A las siete y media, se oyó un estrépito metálico en las hileras de celdas. El temporizador había abierto los cierres de las puertas de forma automática. Los barrotes de nuestra celda se abrieron unos centímetros. Hubble estaba sentado, inmóvil. Seguía sin decir palabra. Yo no tenía ningún plan. Lo mejor sería hablar con un guardia. Explicárselo todo y conseguir que nos trasladaran. Pero no esperaba encontrar a un guardia. Los guardias no se aventurarían en solitario por una galería como esa. Patrullarían en parejas, posiblemente en grupos de tres o cuatro. La cárcel andaba mal de personal. Ya me lo habían dejado claro la víspera. Era poco probable que tuvieran bastantes funcionarios para patrullar en grupo por las distintas galerías. Lo más probable era que no fuese a ver a un solo guardia en todo el día. Los guardias seguramente se encontraban en alguna sala aislada. Solo entrarían en acción en grupo, bien equipados y en respuesta a una emergencia. Y si veía a un guardia, ¿qué le iba a decir? ¿Que yo no tenía que estar allí? La misma cantinela que oían durante todo el día. Como mucho me preguntarían: «¿Quién os ha metido en esta galería?». Yo respondería que Spivey, el que estaba al cargo por las noches. Y ellos me dirían que bueno, que entonces todo estaba en orden. De forma que mi único plan era el de no tener un plan preciso. Había que esperar a ver. Y de reaccionar según las circunstancias. El objetivo: sobrevivir hasta el lunes.

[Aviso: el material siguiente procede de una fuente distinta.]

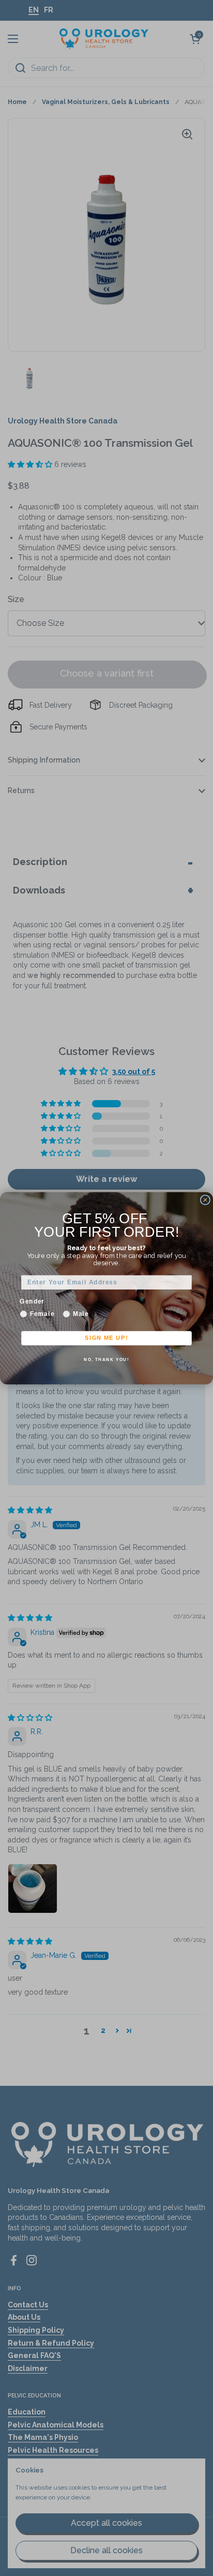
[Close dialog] (205, 1199)
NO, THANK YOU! (106, 1359)
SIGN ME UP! (106, 1338)
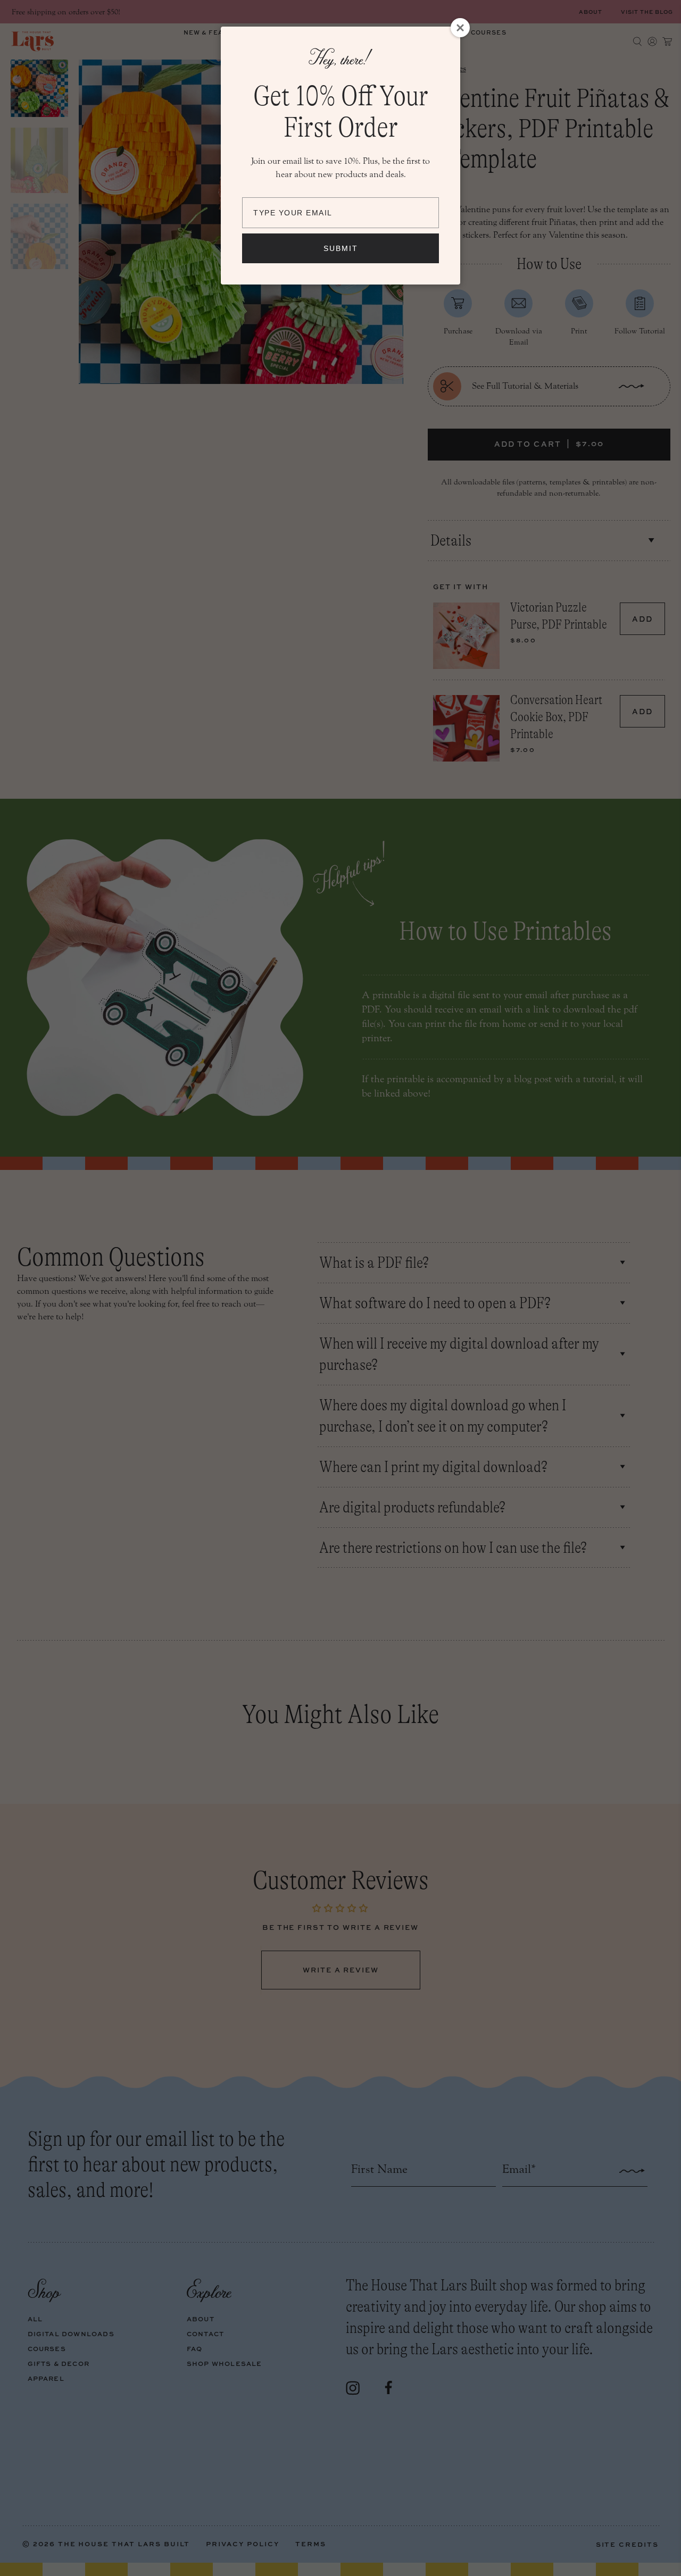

Oí el chirrido de las puertas de barrotes. Los demás presos estaban abriendo las puertas de sus celdas. Oí movimientos y conversaciones a gritos, mientras salían a vivir otro día carente de sentido. Me quedé a la espera.

No tuve que esperar mucho. Desde mi ángulo en la cama, con los pies hacia la puerta y la cabeza en la otra punta, vi que nuestros vecinos de la celda de al lado salían a estirar las piernas. Y que se encontraban con un grupito de presos. Todos iban vestidos igual. Uniformes de color naranja. Pañuelos rojos anudados en torno a sus cráneos rapados. De raza negra y muy corpulentos. Culturistas, eso estaba claro. Muchos de ellos se habían arrancado las mangas de las camisas. Como diciendo que no había prenda en el mundo que pudiera aprisionar sus formidables músculos. Era posible que tuvieran razón. Uno se quedaba impresionado al verlos.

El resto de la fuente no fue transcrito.